*Directive a*
Reproduce the stuffed Poblano pepper recipe in full, word for word.
╭─ Provided passage
Ingredients for the filling that I used:
2 T. melted butter
1/2 c. (or so) chopped Vidalia onion
1 T. minced garlic (from a jar if you don't have fresh)
1/4 c. (or so) chopped parsley (or cilantro)
1/2 c. chopped red bell pepper
1/2 c. goat cheese (natural, not flavored)
1/4 c. Monterrey Jack cheese cut in chunks
1/2 lb. boiled shrimp, peeled and coarsely chopped)
Salt and pepper to taste

Saute the onion, garlic, cilantro, red bell pepper in the butter until tender.  Remove from heat and stir in goat cheese, shrimp and seasonings.  Spoon the filling into the cavities of the prepared Poblano peppers.  Place the peppers in a baking dish sprayed with a nonstick coating and bake uncovered for about 20 minutes or until the filling is hot.  This makes four peppers and serves two generously.

Now the finishing touch is the Red Bell Pepper Sauce that I adapted from the Epicurious recipe found at the link given above.  I altered the recipe by leaving out the step of roasting the red bell peppers and by using a scant handful of pickled jalapeño peppers instead of a fresh serrano pepper to add "heat" to the sauce.  I also used my food processor instead of my blender.  It occurred to me that I could have used an immersion blended to puree the sauce after the broth was added.
╰─
╭─ Exercise materials
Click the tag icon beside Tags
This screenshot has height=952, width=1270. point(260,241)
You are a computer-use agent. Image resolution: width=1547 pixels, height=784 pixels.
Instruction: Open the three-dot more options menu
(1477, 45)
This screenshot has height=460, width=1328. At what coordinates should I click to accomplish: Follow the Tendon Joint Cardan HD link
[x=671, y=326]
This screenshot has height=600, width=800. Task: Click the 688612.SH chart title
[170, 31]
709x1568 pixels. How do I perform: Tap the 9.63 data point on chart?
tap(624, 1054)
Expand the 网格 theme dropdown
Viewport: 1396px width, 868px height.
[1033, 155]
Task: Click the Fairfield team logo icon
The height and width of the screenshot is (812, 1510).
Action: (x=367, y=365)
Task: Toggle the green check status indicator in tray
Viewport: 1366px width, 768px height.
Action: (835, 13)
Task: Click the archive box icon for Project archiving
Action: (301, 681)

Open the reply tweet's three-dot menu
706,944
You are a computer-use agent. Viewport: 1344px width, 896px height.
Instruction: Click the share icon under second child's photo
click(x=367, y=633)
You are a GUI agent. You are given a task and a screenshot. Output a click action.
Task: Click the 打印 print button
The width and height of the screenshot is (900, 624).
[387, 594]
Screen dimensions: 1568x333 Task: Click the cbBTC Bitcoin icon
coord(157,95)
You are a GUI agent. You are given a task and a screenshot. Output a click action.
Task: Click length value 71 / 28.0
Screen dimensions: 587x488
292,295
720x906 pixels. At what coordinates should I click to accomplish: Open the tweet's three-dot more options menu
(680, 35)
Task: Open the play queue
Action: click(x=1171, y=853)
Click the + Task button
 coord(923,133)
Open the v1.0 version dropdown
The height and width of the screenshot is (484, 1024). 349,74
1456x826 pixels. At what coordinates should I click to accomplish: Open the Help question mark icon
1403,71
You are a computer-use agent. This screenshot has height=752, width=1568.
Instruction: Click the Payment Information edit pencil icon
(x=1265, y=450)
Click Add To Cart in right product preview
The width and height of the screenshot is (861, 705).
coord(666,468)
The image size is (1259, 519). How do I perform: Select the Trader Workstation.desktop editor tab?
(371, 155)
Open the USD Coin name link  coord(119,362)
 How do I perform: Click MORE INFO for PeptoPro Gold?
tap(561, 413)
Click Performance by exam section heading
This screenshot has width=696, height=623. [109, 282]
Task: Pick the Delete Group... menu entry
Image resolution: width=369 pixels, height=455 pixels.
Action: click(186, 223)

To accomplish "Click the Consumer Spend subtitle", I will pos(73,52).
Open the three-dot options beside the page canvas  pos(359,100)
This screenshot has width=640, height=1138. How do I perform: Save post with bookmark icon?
╰─
*Directive b*
Arrange the lines of the records, from the line containing "You are a computer-use agent. Viewport: 1344px" through the end of the records, inclusive, as a JSON list of strings with one string per line and blank lines omitted.

*Task answer a*
Ingredients for the filling that I used:
2 T. melted butter
1/2 c. (or so) chopped Vidalia onion
1 T. minced garlic (from a jar if you don't have fresh)
1/4 c. (or so) chopped parsley (or cilantro)
1/2 c. chopped red bell pepper
1/2 c. goat cheese (natural, not flavored)
1/4 c. Monterrey Jack cheese cut in chunks
1/2 lb. boiled shrimp, peeled and coarsely chopped)
Salt and pepper to taste

Saute the onion, garlic, cilantro, red bell pepper in the butter until tender.  Remove from heat and stir in goat cheese, shrimp and seasonings.  Spoon the filling into the cavities of the prepared Poblano peppers.  Place the peppers in a baking dish sprayed with a nonstick coating and bake uncovered for about 20 minutes or until the filling is hot.  This makes four peppers and serves two generously.

Now the finishing touch is the Red Bell Pepper Sauce that I adapted from the Epicurious recipe found at the link given above.  I altered the recipe by leaving out the step of roasting the red bell peppers and by using a scant handful of pickled jalapeño peppers instead of a fresh serrano pepper to add "heat" to the sauce.  I also used my food processor instead of my blender.  It occurred to me that I could have used an immersion blended to puree the sauce after the broth was added.

*Task answer b*
[
  "You are a computer-use agent. Viewport: 1344px width, 896px height.",
  "Instruction: Click the share icon under second child's photo",
  "click(x=367, y=633)",
  "You are a GUI agent. You are given a task and a screenshot. Output a click action.",
  "Task: Click the 打印 print button",
  "The width and height of the screenshot is (900, 624).",
  "[387, 594]",
  "Screen dimensions: 1568x333 Task: Click the cbBTC Bitcoin icon",
  "coord(157,95)",
  "You are a GUI agent. You are given a task and a screenshot. Output a click action.",
  "Task: Click length value 71 / 28.0",
  "Screen dimensions: 587x488",
  "292,295",
  "720x906 pixels. At what coordinates should I click to accomplish: Open the tweet's three-dot more options menu",
  "(680, 35)",
  "Task: Open the play queue",
  "Action: click(x=1171, y=853)",
  "Click the + Task button",
  " coord(923,133)",
  "Open the v1.0 version dropdown",
  "The height and width of the screenshot is (484, 1024). 349,74",
  "1456x826 pixels. At what coordinates should I click to accomplish: Open the Help question mark icon",
  "1403,71",
  "You are a computer-use agent. This screenshot has height=752, width=1568.",
  "Instruction: Click the Payment Information edit pencil icon",
  "(x=1265, y=450)",
  "Click Add To Cart in right product preview",
  "The width and height of the screenshot is (861, 705).",
  "coord(666,468)",
  "The image size is (1259, 519). How do I perform: Select the Trader Workstation.desktop editor tab?",
  "(371, 155)",
  "Open the USD Coin name link  coord(119,362)",
  " How do I perform: Click MORE INFO for PeptoPro Gold?",
  "tap(561, 413)",
  "Click Performance by exam section heading",
  "This screenshot has width=696, height=623. [109, 282]",
  "Task: Pick the Delete Group... menu entry",
  "Image resolution: width=369 pixels, height=455 pixels.",
  "Action: click(186, 223)",
  "To accomplish \"Click the Consumer Spend subtitle\", I will pos(73,52).",
  "Open the three-dot options beside the page canvas  pos(359,100)",
  "This screenshot has width=640, height=1138. How do I perform: Save post with bookmark icon?"
]